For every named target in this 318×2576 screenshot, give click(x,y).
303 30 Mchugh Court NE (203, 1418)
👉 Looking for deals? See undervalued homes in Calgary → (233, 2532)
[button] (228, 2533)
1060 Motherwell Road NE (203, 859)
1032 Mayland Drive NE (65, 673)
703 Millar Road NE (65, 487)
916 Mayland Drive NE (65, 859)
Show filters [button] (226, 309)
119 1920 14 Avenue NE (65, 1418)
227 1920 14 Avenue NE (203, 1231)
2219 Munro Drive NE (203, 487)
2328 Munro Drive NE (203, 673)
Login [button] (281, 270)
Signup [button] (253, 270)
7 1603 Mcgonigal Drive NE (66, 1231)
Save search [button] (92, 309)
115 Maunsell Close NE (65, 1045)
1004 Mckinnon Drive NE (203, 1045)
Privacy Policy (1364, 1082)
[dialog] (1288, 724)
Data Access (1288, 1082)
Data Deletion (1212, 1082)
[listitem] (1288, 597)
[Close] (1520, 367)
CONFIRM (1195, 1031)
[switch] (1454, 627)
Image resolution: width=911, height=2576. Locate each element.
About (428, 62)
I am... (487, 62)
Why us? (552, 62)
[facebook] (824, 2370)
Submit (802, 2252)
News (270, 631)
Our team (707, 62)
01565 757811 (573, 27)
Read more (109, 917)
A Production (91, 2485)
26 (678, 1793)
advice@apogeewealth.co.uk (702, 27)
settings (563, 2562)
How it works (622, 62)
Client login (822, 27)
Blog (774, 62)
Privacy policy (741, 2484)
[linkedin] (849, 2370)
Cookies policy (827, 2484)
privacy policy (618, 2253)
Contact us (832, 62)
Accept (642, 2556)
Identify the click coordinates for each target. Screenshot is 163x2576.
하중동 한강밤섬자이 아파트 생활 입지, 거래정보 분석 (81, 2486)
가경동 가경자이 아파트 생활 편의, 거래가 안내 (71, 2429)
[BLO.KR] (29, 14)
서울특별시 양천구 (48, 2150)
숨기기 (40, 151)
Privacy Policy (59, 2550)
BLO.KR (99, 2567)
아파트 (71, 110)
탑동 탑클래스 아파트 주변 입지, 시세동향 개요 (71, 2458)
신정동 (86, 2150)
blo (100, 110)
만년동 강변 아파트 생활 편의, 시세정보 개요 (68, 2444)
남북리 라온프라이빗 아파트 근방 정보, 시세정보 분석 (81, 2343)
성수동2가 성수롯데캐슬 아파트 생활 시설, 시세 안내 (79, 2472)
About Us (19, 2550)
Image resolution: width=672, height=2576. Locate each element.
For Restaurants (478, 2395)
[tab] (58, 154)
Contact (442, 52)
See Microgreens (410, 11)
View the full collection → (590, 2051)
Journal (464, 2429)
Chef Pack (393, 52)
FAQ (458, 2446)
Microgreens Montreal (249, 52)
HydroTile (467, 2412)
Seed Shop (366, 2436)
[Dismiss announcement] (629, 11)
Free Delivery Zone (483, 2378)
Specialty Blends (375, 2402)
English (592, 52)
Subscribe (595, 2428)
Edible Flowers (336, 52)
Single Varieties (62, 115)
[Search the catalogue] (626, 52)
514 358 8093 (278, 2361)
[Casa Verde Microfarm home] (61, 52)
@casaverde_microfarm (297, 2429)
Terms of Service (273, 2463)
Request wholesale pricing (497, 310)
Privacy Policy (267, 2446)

▸ **PROBLEM DETAILS**:
Every line in the data that holds the string "Mayland" should be returned.

▸ **YOUR RESPONSE**:
1032 Mayland Drive NE (65, 673)
916 Mayland Drive NE (65, 859)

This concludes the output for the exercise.